Chris Childs' outsider orchestra

Veteran percussionist assembles 25 local musicians for the debut of '\'sīlən(t)s\'

Wednesday September 23, 2015 04:00 am EDT
Chris Childs, a veteran of Hello Ocho and Faun and a Pan Flute, talks about the inspirations for his composition “\ˈsīlən(t)s\” and the orchestra behind it

A few nagging particles of dust gave Chris Childs the time to start his most ambitious composition. The 28-year-old percussionist and composer had the day off from work at his construction job after getting some painful microbes caught in his eye, and used the free time to bang out a melody on his piano. That melody turned into a deeply personal three movement composition titled "/ˈsīlən(t)s/," performed by a 25-piece orchestra whose membership embodies Atlanta's musical evolution.

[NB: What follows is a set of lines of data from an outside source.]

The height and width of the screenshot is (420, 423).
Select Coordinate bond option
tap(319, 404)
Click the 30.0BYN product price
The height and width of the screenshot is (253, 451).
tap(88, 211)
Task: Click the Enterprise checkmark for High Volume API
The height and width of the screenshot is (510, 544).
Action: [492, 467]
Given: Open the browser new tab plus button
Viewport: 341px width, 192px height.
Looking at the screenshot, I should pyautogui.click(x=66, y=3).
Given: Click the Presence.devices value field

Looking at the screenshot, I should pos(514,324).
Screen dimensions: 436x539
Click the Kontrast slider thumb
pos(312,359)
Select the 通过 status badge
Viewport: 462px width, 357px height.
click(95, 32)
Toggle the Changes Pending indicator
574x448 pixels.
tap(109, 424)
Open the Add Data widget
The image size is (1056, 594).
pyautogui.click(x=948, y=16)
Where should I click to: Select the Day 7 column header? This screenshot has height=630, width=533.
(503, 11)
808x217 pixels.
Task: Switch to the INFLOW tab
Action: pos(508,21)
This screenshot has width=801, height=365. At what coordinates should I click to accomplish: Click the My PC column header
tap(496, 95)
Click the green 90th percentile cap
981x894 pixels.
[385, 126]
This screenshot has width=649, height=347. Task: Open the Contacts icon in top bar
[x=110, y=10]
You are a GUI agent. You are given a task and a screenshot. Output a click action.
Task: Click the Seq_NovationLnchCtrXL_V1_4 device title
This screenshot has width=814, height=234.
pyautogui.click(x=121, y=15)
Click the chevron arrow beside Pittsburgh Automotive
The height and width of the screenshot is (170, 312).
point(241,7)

When Childs started to conceptualize his vision for the aptly named Chris Childs Orchestra, his formal training in large-scale composition was nonexistent. "The Orchestra started as a whim," Childs says. "I had a vision but I didn't have the formal training at all other than having played a lot of compositions."

Despite an absence of compositional training, his résumé as a musician weaves through some of Atlanta's most innovative groups. Childs' ability to bring music school discipline to dingy rock venues and avant-garde spaces helped to develop the sounds of Hello Ocho and Faun and a Pan Flute, in addition to collaborations too numerous to count. His history in Atlanta's music scene also allowed him to draw on a wealth of talent in his orchestra, which features members of Faun, Book of Colors, Little Tybee, Dux, Lily and the Tigers, and the Clibber Jones Ensemble, as well as acclaimed jazz saxophonist Eric Fontaine.

Childs started writing "/ˈsīlən(t)s/" in the summer of 2013, right after wrapping up the recording of Faun and a Pan Flute's self-titled debut. Writing music with the nine-piece was helpful training, but composing for an orchestra proved a different experience entirely. "Faun is a very open environment in that if an idea is proposed and doesn't work it's understood that there's no hurt feelings and we move on," he says. "I don't have that in the orchestra because I'm creative director and the only critic is myself."

Though he spent high school going through the gauntlet of marching band and studied for five years in college as a percussion performance major, Childs writes for a host of instruments he has never played. The orchestra's final instrumentation is voice, flute, bass clarinet, violins, violas, cellos, basses, French horns, trombone, and a host of percussion instruments. He taught himself to write for all of those instruments while being careful not to compose anything technically impossible, a process that led him to a unique level of collaboration with his orchestra.

Typically, composers hand down their music as if written in stone, a rigid set of instructions dutifully performed by the orchestra without question. Childs' lack of composition experience has led him to check with the performers to ensure the music makes sense on their instruments. "In rehearsal we shape the music collaboratively," he says. This unusual creative collusion helped to refine and give a precise execution to a deeply personal piece of music.

"/ˈsīlən(t)s/" benefits from communication between writer and performer, but the piece's entire shape hinges on an emotional narrative specific to Childs' life. The three movements don't share any motifs or overarching melodies. Following in the vein of composer and influence Dmitri Shostakovich, the piece explores sharply contrasting ideas, juxtaposing sparse melodies and grand dissonance. Childs' emotional response serves as the backdrop that gives cohesion to the isolated movements.

"The piece's connective tissue is the emotional reaction I get when I hear the music," he says. Due in part to frustration and other responsibilities, Childs would often write in chunks, taking long breaks in between different sections of the music. As a result, "/ˈsīlən(t)s/" is a timeline of experiences, a string of events and feelings synthesized into one piece of music. "It's like a string of photographs that I took over the past two years, and in that way it's very nostalgic even though it's not that old and it's not an overly sentimental piece," he says.

The second movement, for example, was written in a rush after the absence of a loved one, what Childs calls a "desperately sad" time in his life. He emphasizes the piece is straightforward, candid with its emotions like Childs is in his own life. But the strength of "/ˈsīlən(t)s/" doesn't come from a direct retelling of Childs' experiences, but his ability to abstract those emotions in an approach that's subtle enough to resonate in a specific way to everyone in the audience. Ultimately, he says, "everyone's reaction will be different."